Bitcoin Sentuh Level Tertinggi Sejak Februari: Dipicu Sentimen Positif Pasar Global
Bitcoin Lampaui Rp 1,6 Miliar, Reaksi Pasar Terhadap Perkembangan Global
Mata uang kripto terkemuka, Bitcoin, mencatat lonjakan signifikan dengan menembus angka 100.000 dollar AS (setara dengan Rp 1,6 miliar) pada hari Kamis, 8 Mei 2025, waktu setempat. Kenaikan ini menandai level tertinggi yang dicapai Bitcoin sejak bulan Februari, membangkitkan kembali antusiasme di kalangan investor.
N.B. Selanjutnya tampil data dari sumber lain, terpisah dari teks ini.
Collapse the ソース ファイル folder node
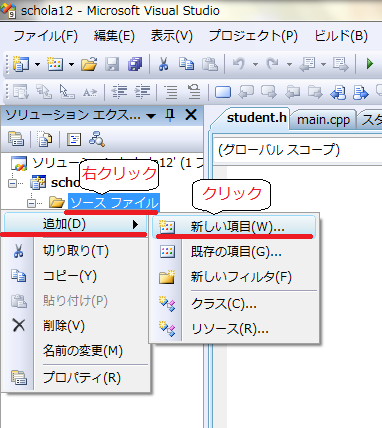This screenshot has height=428, width=382. [x=31, y=203]
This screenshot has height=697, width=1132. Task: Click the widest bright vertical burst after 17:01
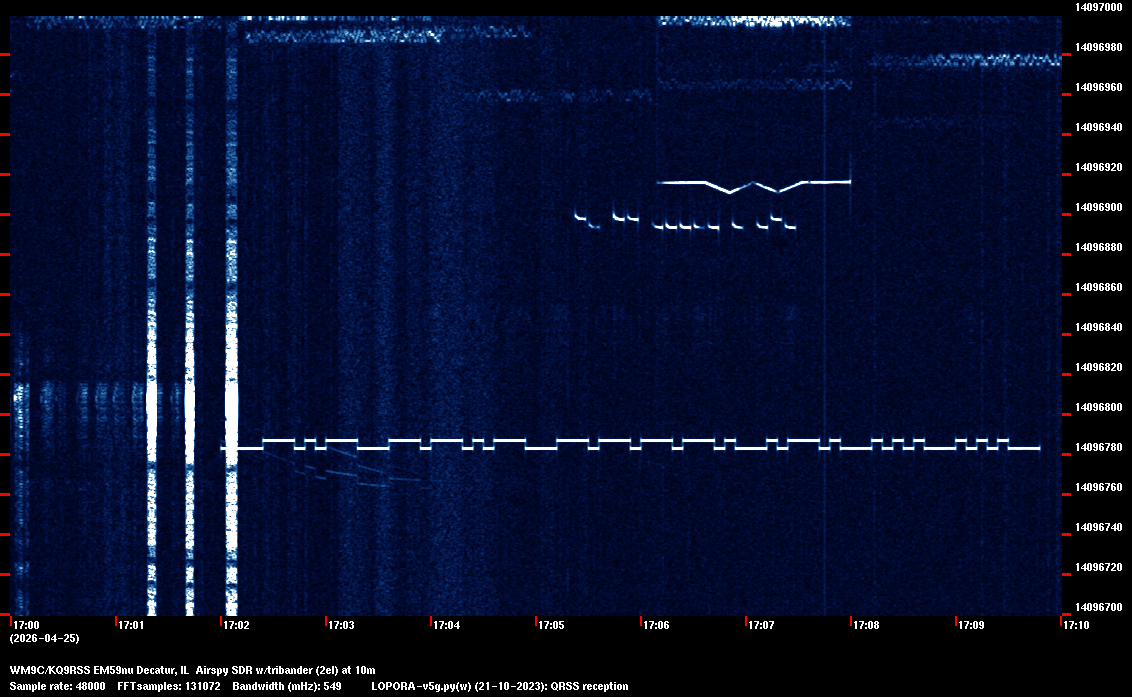232,400
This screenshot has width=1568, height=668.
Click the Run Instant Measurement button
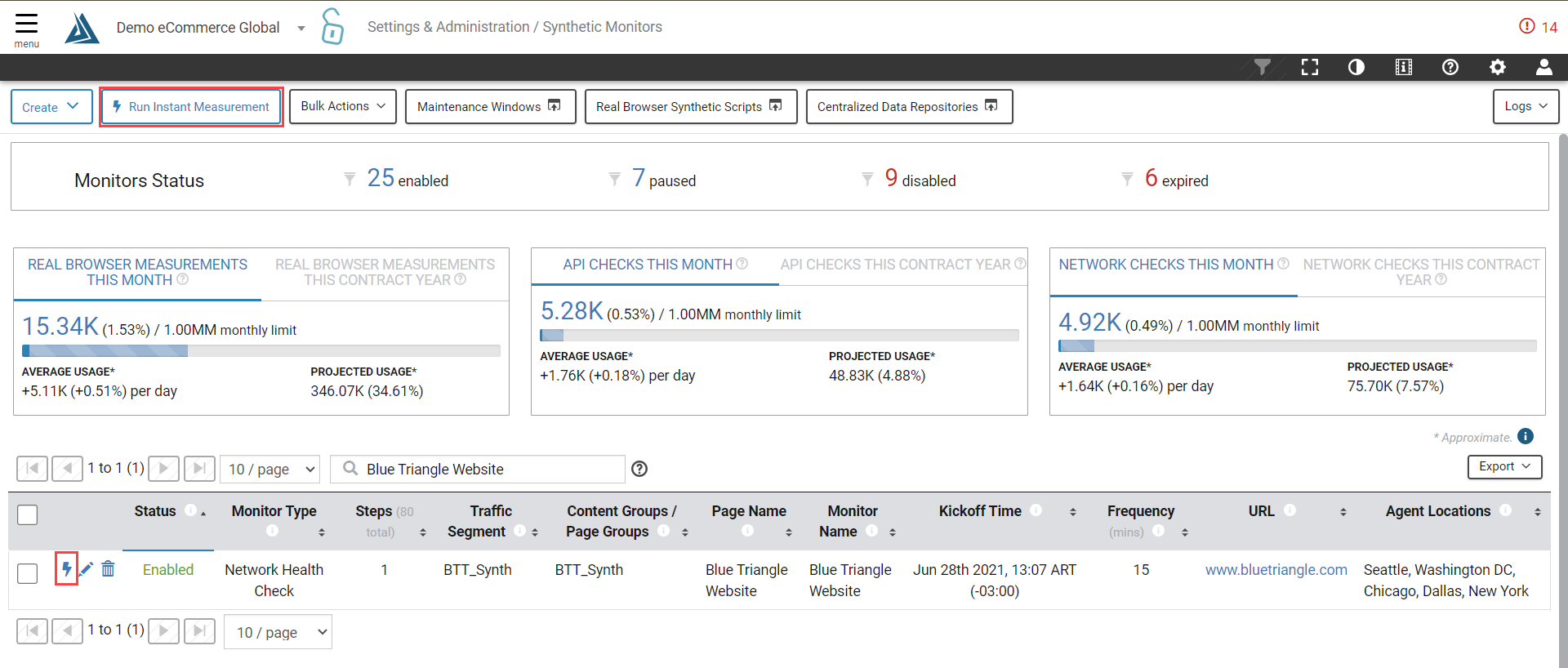(191, 107)
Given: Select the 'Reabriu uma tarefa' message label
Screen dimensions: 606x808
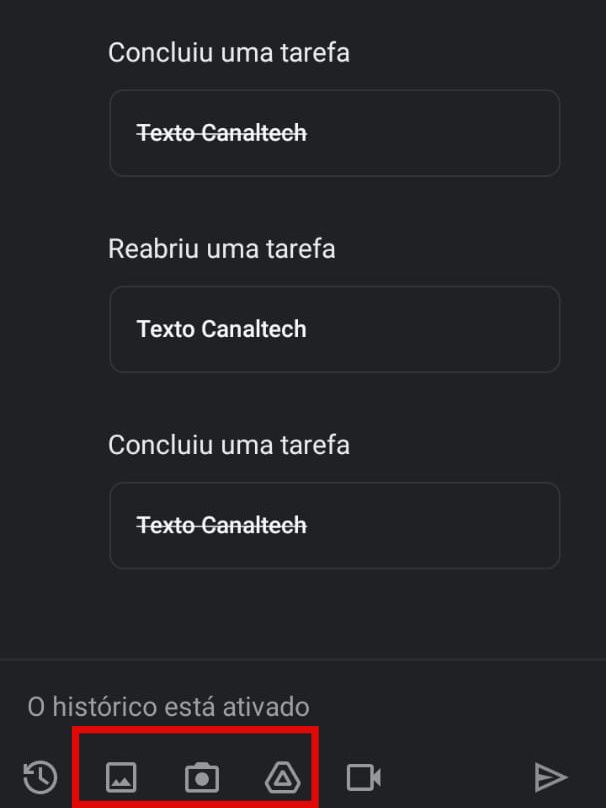Looking at the screenshot, I should click(222, 249).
Menurut pantauan terkini, harga Bitcoin sempat mencapai puncak di 103.239 dollar AS (sekitar Rp 1,7 miliar) sebelum kemudian stabil di kisaran 102.624 dollar AS (sekitar Rp 1,69 miliar) pada Jumat siang. Momentum positif ini didorong oleh serangkaian pengumuman penting yang memengaruhi sentimen pasar secara global.
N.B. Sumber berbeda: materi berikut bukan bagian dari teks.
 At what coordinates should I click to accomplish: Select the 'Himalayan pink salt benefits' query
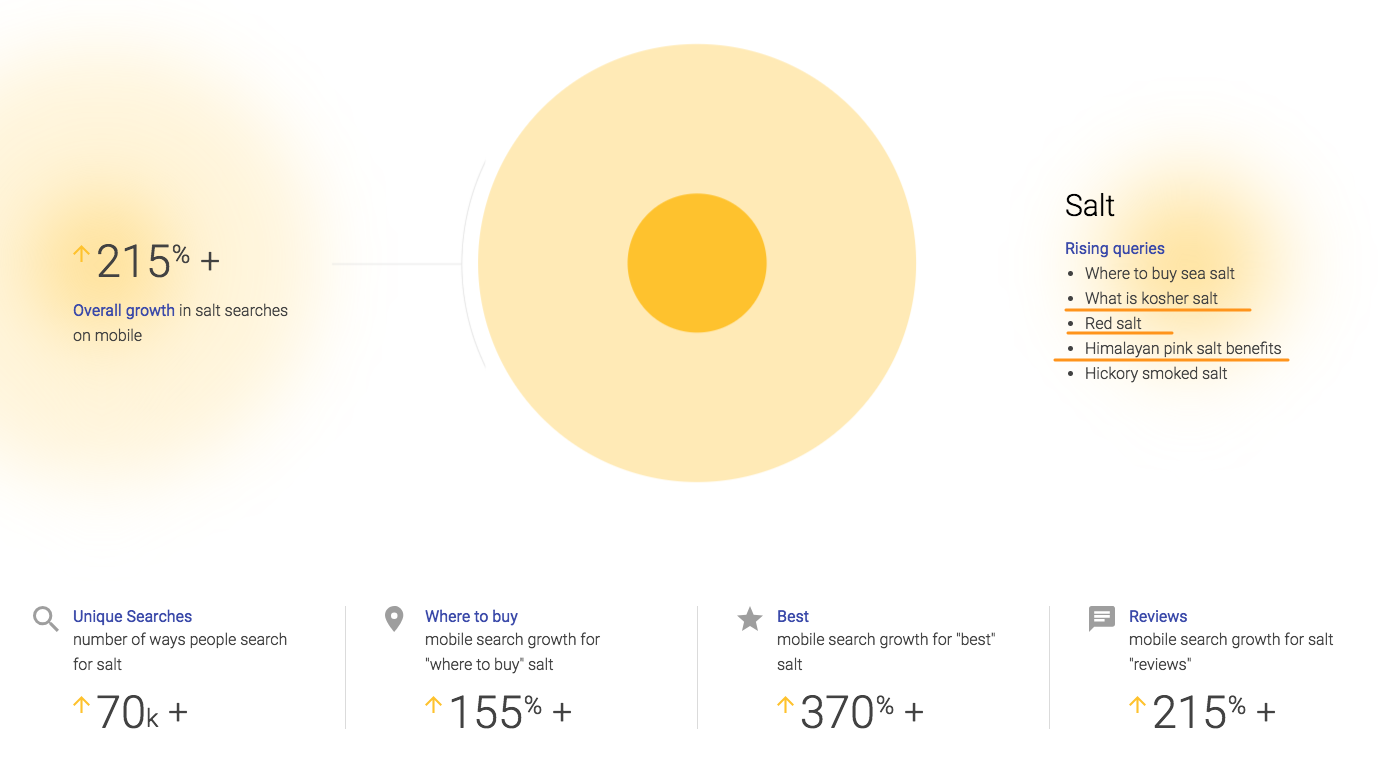1183,348
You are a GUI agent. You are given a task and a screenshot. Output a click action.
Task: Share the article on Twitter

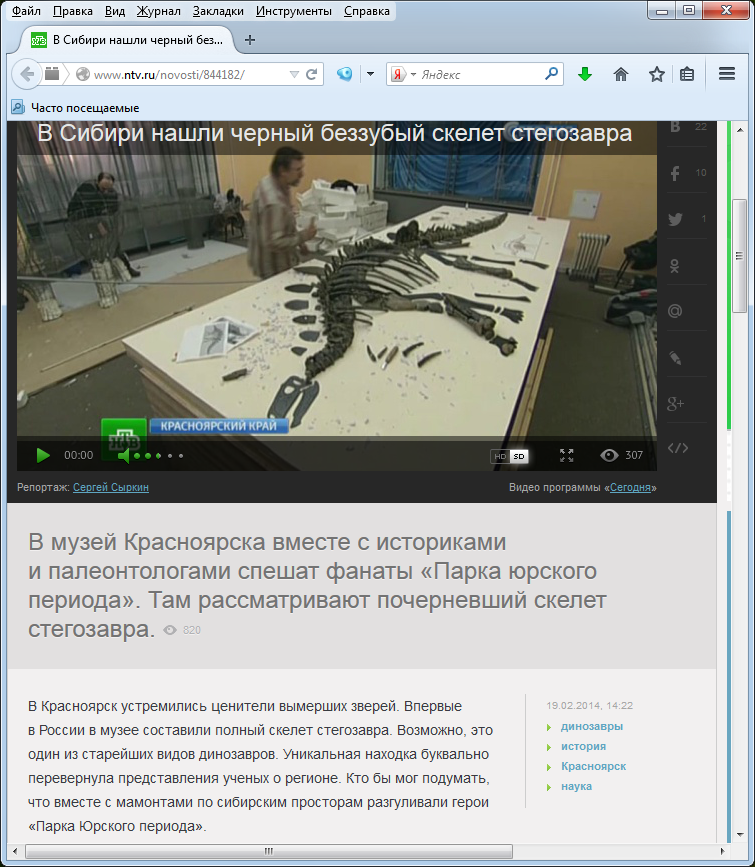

Faktor Pendorong Kenaikan Bitcoin
Kenaikan harga Bitcoin kali ini terkait erat dengan dua peristiwa utama:
- Kesepakatan Dagang AS-Inggris: Pengumuman kesepakatan dagang baru antara Amerika Serikat dan Inggris telah memberikan harapan baru bagi para pelaku pasar. Kesepakatan ini membuka peluang bagi peningkatan ekspor AS ke Inggris, termasuk komoditas seperti etanol, daging sapi, dan minuman ringan.
- Rencana Pertemuan Trump-Xi Jinping: Pasar juga merespons positif rencana pertemuan antara Presiden AS Donald Trump dan Presiden China Xi Jinping di Jenewa. Harapan akan adanya solusi terhadap ketegangan dagang antara kedua negara ekonomi terbesar dunia ini turut mendorong optimisme.
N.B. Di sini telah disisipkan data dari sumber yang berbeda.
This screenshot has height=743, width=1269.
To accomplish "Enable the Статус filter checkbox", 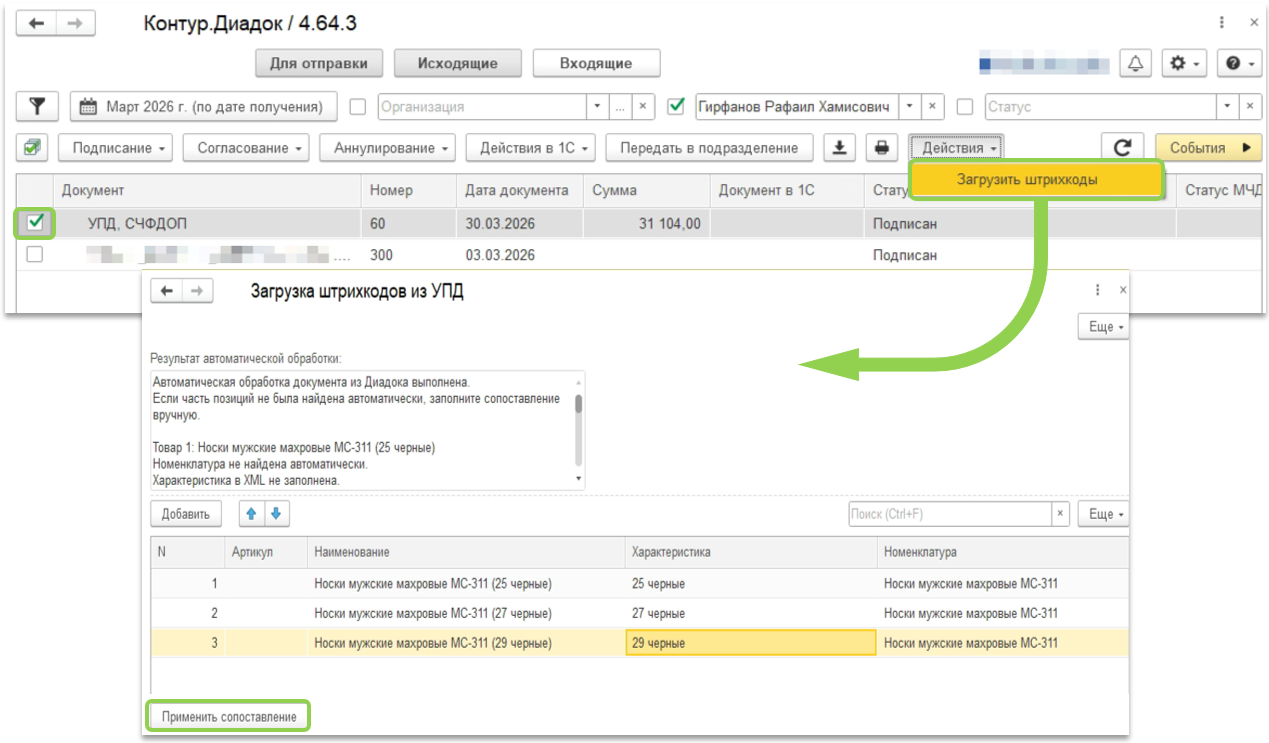I will tap(965, 106).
Sentimen positif ini muncul setelah beberapa pekan sebelumnya pasar keuangan global dilanda ketidakpastian. Kebijakan tarif yang diterapkan oleh AS sebelumnya sempat memicu kekhawatiran inflasi dan gangguan rantai pasok, yang berdampak negatif pada pasar saham dan kripto.
Kinerja Aset Kripto Lainnya
Selain Bitcoin, sejumlah aset kripto lainnya juga mengalami kenaikan nilai yang signifikan dalam 24 jam terakhir. Ethereum naik 13 persen, Solana meningkat 10 persen, dan XRP menguat 6 persen. Kinerja positif ini menunjukkan bahwa sentimen pasar secara umum telah membaik dan investor kembali memiliki kepercayaan terhadap aset kripto.
Dampak Kebijakan Tarif Terhadap Pasar Kripto
Sebelumnya, kebijakan tarif yang diterapkan oleh Presiden Trump sempat memicu kekhawatiran di pasar keuangan global. Tarif terhadap barang-barang impor dari negara-negara seperti China, Korea Selatan, Jepang, dan Indonesia menyebabkan ketidakpastian dan berdampak negatif pada kinerja pasar saham dan kripto.
Indeks saham S&P 500 sempat anjlok 12 persen, sementara Bitcoin turun 11 persen dalam waktu sekitar satu minggu setelah pengumuman kebijakan tarif tersebut. Namun, setelah Trump mengumumkan jeda 90 hari untuk penerapan tarif terhadap sebagian besar mitra dagang AS (kecuali China), pasar mulai menunjukkan tanda-tanda pemulihan.
Sejak menyentuh titik terendah tahunan di angka 75.000 dollar AS pada 8 April, Bitcoin terus mengalami kenaikan. Secara total, Bitcoin telah naik 35 persen sejak saat itu.
Prospek Pasar Kripto ke Depan
Pertemuan antara Presiden Trump dan Presiden Xi Jinping di Jenewa menjadi perhatian utama pasar saat ini. Jika pertemuan tersebut menghasilkan kesepakatan yang dapat meredakan ketegangan dagang antara AS dan China, analis memperkirakan tren kenaikan (bullish) di pasar kripto dapat berlanjut. Bahkan, Bitcoin berpotensi melampaui rekor-rekor baru dalam waktu dekat.